Dublin Airport has renewed its commitment to Airport’s Council International (ACI) Airport Carbon Accreditation (ACA) at Level 2 (Reduction) for another year.
To achieve the accreditation, airports must map and measure the impact of airport activities in terms of greenhouse gas emissions. The certification provides a common framework for active carbon management and covers the operational activities that contribute most to carbon emissions.
Currently, 125 airports in over 40 countries across the world have been certified under the programme which has received widespread support and endorsements from both the EU and the UN Environment Programmes. Launched in June 2009, it has four levels of accreditation: Mapping, Reduction, Optimisation and Neutrality.
“Since 2011, Dublin Airport’s carbon footprint has decreased by 24%,” said Dublin Airport Managing Director Vincent Harrison.
“In 2016 alone, we achieved a reduction of 4,366 tonnes of CO2 emissions, a 13% decrease on the 2015 emissions. This is the equivalent of removing almost 900 family cars a year from our roads. Dublin Airport is committed to being Carbon Neutral by 2020 and certifications like ACA are confirmation that we are on schedule to meet that target” he added.
The reduction in emissions was achieved from several different sources including a switch to low emission vehicles (LEV) from older carbon heavy vehicles, an increase in recycled goods and a decrease in waste sent to landfill.

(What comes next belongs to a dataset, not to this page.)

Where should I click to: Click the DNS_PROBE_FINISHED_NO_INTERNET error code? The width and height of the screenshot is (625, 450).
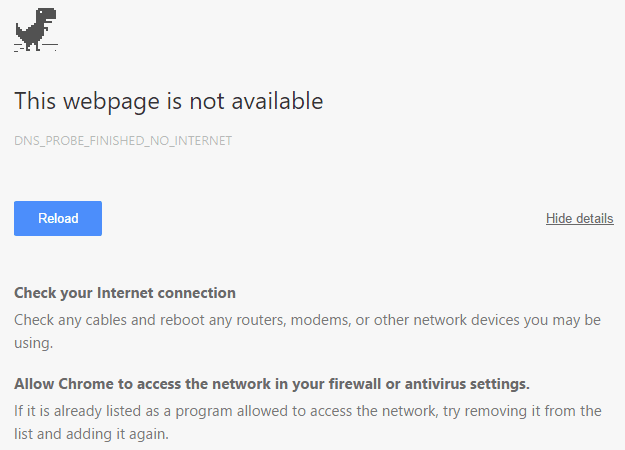(x=123, y=141)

Airports Council International (ACI) was established in 1991 and is the representative body of over 400 airports globally. ACI represents airports interests with Governments and international organizations such as ICAO (International Civil Aviation Organisation), develops standards, policies and recommended practices for airports, and provides information and training opportunities to raise standards around the world.
So far this year, almost 14.7 million passengers have travelled through Dublin Airport, a 6% increase compared to the first six months of last year.

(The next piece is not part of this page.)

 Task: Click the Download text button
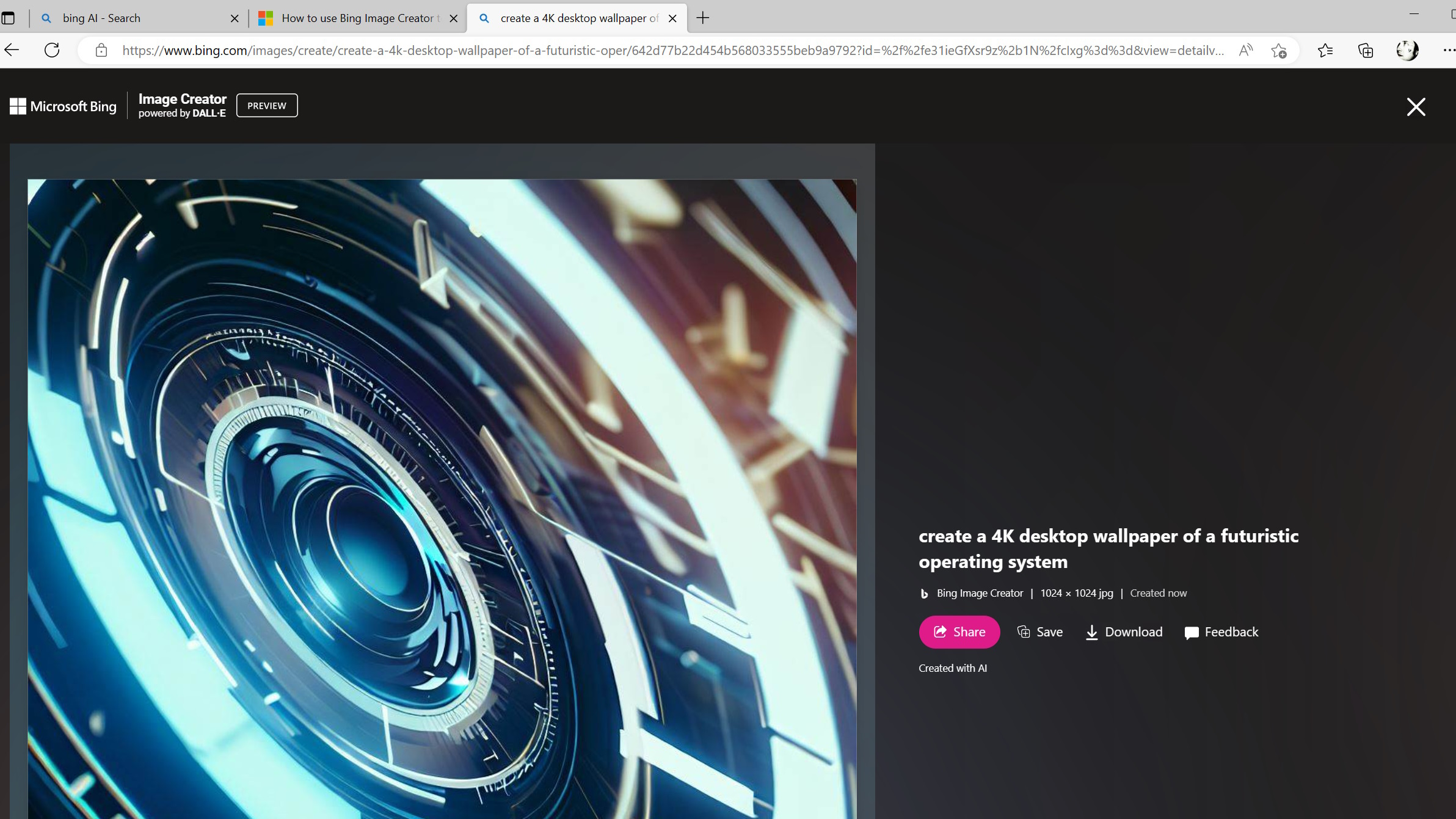tap(1123, 632)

Dublin Airport has welcomed an additional 855,000 passengers between January and June.
Image above: from Dublin Airport Peter Chambers, Group Head of Asset Care; Mary Kerins, Head of Health Safety Sustainability & Environment; Martin McGonagle, Head of Asset Care – Campus and Emer Tierney, Corporate Environmental Manager pictured at the announcement of Dublin Airport’s Carbon Accreditation Renewal.